Titanic’s most wanted objects by collectors
More than 100 years after the tragic sinking, the legend of the Titanic still fascinates us. Historians, businessmen, oceanographers and treasure hunters have been exploring for decades the innermost depths of the ocean in search of the wreck’s remains.
In 1985, the oceanographer Robert Ballard found the ocean liner at a depth of 4 km, about 800 km from the Canadian coastline, although it was two years later when the first underwater excavation was carried out to recover many of the lost objects.
Today we are going to show you some of those high-value pieces, which were awarded at different auctions and, therefore, the most popular among the world’s great collectors.
1. Diamonds bracelets
Many of you might remember the beautiful “Heart of the Ocean” necklace that Rose wore in the film Titanic. Obviously, and far from reality, that pendant is completely fiction; however, it is true that, in one of those explorations, it was found a similar pendant: it had a small blue stone, and it belonged to a young passenger aged 19, Kate Phillips, and it probably was the one that inspired the love story by James Cameron.
There have been found many jewels throughout all these years; and it makes sense, since most of the people who boarded were rich and famous.
Among the jewels found, we must mention the recovery of a small collection of gold bracelets with diamonds inlays, one of them engraved with the name “Amy”, which was sold for €1.7 million.
2. Wallace Hartley’s violin
The violin used by the conductor of the Titanic’s orchestra, Wallace Hartley, to calm down the passengers who boarded the lifeboats while the huge ship was sinking, was also one of the most valued pieces in 2013, when it was sold for €1.5 million.
Made in Germany, it was found in a leather case tied to Wallace’s body after he died, together with the other musicians, during the sinking.
The precious violin, which has a small inscription on the top, reveals that it was a gift from his wife, Maria Robinson, on the occasion of their engagement ceremony. It seems that the conductor never wanted to separate himself from the present that his beloved had given him in 1910, perhaps as a taste of love for a wedding that never happened.
3. Naval plan
After the sinking of the Titanic, many researches were carried out in order to find out the causes of the tragedy. In 1912, White Star’s British Department of Naval Architecture drew several plans of the ship, and indeed one of them has become one of the most important memorabilia articles.

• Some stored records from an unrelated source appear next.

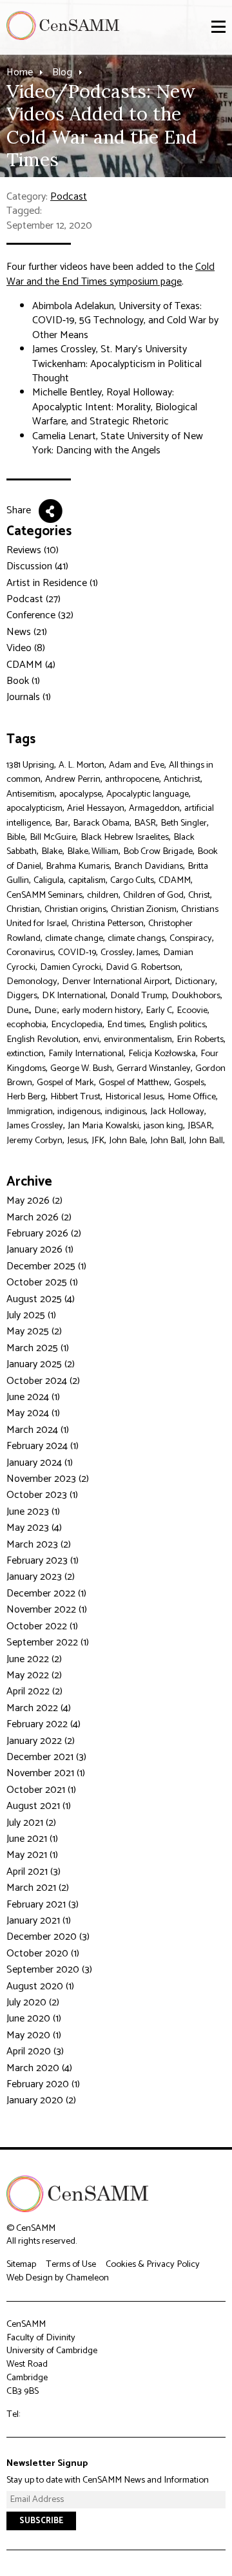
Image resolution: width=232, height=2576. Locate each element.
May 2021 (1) (32, 1855)
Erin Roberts (200, 1039)
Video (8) (25, 648)
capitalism (87, 880)
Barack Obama (101, 823)
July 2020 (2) (32, 2002)
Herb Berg (26, 1096)
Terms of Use (71, 2264)
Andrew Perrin (73, 779)
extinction (25, 1053)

Signed on 1 May 1912 and stamped by Harland and Wolff shipyard, witnesses used it to identify the different locations on the ship. In it, we can see some notes, including a mark on the boiler number 6, where the iceberg hit, and another on the different chambers that were not hermetic enough to prevent the construction they had described as “unsinkable” ended at the bottom of the Atlantic Ocean.

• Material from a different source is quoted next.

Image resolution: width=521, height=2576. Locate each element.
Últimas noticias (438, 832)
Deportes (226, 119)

This is a technical drawing measuring more than 9 meters long, which was awarded for about €308,000.
4. Fur coat
There were many jewels, but only one garment was recovered from the shipwreck. It is a long beaver fur coat that belonged to Mabel Bennett, a stewardess who worked in the ocean liner’s first-class section.
Mabel, who died at the age of 96, gave the coat to her niece, along with a letter in which she said that during the rescue “was wearing a nightdress and this was the first garment I took to wrap myself while waiting for the arrival of a lifeboat”.
Despite its age, when the coat was auctioned it was completely intact, so it was sold for €215,390.
5. Pocket watch
If there was a really significant piece among the first findings in the Titanic, that was a gold pocket watch that belonged to Edmund Stone, a waiter in the ship.
The clock strikes 2:16, probably the exact moment when Edmund fell into the Atlantic’s icy waters. However, this was not the only possession that was handed back to his family; there were also a set of keys for the first-class cabins E1 – E42, in which he was a waiter; a receipt for a butler; a pencil and a letter to his wife.
In 2008, the family decided to sell all these possessions. They raised a total amount of €267,000, of which €130,000 were spent on the pocket watch.